2. Manual cache management with the CPU canche still being enabled

As explained above, by opening udmabuf without specifying the O_SYNC flag, CPU cache can be left turned on.

    /* To enable CPU cache on the DMA buffer, */
    /* open udmabuf without specifying the `O_SYNC` flag. */
    if ((fd  = open("/dev/udmabuf0", O_RDWR)) != -1) {
        buf = mmap(NULL, buf_size, PROT_READ|PROT_WRITE, MAP_SHARED, fd, 0);
        /* Read/write access to the buffer */
        close(fd);
    }

To manualy manage cache coherency, users need to follow the

  1. Specify a memory area shared between CPU and accelerator via sync_offset and sync_size device files. sync_offset accepts an offset from the start address of the allocated buffer in units of bytes. The size of the shared memory area should be set to sync_size in units of bytes.
  2. Data transfer direction should be set to sync_direction. If the accelerator performs only read accesses to the memory area, sync_direction should be set to 1(=DMA_TO_DEVICE), and to 2(=DMA_FROM_DEVICE) if only write accesses.
  3. If the accelerator reads and writes data from/to the memory area, sync_direction should be set to 0(=DMA_BIDIRECTIONAL).

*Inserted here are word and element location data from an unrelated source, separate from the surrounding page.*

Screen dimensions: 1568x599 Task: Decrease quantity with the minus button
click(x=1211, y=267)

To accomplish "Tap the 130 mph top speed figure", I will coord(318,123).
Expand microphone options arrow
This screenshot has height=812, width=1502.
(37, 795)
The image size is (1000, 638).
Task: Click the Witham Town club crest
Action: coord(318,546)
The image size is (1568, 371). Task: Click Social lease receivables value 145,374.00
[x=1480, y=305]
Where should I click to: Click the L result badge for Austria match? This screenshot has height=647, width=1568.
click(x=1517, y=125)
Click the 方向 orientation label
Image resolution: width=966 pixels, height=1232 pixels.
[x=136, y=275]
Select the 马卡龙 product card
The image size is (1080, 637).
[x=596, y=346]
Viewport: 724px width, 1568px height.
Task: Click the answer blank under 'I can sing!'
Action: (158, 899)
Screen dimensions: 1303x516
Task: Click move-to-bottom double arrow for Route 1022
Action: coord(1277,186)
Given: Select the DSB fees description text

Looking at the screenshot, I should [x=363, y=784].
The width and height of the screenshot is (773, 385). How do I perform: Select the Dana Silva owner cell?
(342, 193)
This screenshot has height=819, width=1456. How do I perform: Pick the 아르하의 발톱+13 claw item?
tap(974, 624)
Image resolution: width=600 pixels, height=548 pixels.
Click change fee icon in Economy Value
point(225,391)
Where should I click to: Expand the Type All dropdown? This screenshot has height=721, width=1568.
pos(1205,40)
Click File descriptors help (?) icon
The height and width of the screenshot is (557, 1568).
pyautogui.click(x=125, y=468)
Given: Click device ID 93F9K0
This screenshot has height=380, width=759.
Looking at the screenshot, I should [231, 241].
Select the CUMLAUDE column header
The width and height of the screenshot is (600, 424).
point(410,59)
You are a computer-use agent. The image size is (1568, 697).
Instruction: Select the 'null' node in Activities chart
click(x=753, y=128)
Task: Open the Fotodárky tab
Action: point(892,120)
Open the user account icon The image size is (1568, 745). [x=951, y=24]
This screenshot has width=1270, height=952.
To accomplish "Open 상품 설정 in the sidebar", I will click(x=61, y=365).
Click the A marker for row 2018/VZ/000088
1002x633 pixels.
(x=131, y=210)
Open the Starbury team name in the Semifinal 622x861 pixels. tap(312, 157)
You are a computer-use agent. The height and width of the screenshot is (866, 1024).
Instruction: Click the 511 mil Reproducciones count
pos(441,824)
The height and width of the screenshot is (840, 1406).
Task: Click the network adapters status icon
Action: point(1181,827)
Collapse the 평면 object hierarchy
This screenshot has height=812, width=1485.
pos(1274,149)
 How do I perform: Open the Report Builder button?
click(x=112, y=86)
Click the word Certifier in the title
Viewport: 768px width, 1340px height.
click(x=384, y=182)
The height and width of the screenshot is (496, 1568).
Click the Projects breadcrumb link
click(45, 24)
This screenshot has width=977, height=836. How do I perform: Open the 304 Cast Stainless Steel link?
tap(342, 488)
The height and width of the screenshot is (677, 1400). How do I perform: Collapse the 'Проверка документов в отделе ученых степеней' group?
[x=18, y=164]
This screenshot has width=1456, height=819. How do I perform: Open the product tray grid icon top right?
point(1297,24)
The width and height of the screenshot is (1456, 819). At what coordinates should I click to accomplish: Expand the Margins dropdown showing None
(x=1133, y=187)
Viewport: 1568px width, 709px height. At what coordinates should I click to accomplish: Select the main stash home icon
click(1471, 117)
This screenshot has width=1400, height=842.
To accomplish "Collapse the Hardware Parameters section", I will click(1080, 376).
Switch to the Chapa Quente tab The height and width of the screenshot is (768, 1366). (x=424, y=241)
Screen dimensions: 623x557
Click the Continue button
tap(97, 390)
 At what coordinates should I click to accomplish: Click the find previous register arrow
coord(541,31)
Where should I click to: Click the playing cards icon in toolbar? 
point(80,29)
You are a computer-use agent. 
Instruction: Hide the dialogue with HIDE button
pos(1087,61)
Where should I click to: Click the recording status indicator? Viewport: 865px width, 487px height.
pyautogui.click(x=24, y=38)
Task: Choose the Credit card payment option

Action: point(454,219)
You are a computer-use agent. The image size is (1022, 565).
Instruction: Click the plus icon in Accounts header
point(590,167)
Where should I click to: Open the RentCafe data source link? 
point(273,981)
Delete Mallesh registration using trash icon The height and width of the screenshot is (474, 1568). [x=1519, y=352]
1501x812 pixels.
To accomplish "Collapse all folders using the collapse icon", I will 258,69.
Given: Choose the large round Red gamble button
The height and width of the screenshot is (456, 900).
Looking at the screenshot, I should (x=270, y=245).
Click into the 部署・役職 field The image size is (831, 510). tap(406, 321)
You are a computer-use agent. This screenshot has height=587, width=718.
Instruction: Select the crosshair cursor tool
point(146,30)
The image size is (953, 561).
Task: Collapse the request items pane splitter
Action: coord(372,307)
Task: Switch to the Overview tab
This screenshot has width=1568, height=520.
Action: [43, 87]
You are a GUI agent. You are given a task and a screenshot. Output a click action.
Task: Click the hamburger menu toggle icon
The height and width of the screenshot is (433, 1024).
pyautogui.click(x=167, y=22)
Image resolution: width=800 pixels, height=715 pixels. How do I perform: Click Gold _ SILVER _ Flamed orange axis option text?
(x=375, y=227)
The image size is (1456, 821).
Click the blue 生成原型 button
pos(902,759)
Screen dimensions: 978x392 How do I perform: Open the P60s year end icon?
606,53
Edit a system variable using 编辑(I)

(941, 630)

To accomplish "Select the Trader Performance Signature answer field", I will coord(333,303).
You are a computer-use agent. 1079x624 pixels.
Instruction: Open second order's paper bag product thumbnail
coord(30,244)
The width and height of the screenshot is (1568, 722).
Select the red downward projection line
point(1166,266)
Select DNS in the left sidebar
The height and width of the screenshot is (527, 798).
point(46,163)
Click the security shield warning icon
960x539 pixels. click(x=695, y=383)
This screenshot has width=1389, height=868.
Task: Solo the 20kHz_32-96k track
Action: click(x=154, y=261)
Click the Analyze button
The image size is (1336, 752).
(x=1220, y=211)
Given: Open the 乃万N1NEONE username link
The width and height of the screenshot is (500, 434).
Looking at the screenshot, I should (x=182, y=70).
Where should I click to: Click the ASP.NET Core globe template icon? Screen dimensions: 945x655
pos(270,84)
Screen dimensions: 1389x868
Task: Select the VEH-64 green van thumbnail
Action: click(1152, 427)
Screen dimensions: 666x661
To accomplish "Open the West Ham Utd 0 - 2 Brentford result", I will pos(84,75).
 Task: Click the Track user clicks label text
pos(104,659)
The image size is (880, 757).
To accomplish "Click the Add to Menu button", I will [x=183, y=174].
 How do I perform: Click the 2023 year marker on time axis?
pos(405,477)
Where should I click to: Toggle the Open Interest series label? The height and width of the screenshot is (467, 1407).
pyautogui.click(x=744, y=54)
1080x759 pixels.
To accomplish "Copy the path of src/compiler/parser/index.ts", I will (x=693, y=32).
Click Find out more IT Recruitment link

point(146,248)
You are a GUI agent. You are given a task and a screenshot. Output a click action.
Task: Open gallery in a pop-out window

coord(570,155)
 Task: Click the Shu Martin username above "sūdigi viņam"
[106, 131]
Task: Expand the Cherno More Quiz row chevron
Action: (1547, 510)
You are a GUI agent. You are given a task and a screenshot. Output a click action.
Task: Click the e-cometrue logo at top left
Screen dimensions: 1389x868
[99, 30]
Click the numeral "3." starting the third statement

Following the above configuration, sync_for_cpu and/or sync_for_device should be used to set the owner of the buffer specified by the above-mentioned offset and the size.

When CPU accesses to the buffer, '1' should be written to sync_for_cpu to set CPU as the owner. Upon the write to sync_for_cpu, CPU cache is invalidated if sync_direction is 2(=DMA_FROM_DEVICE) or 0(=DMA_BIDIRECTIONAL). Once CPU is becomes the owner of the buffer, the accelerator cannot access the buffer.

On the other hand, when the accelerator needs to access the buffer, '1' should be written to sync_for_device to change owership of the buffer to the accelerator. Upon the write to sync_for_device, the CPU cache of the specified memory area is flushed using data on the main memory.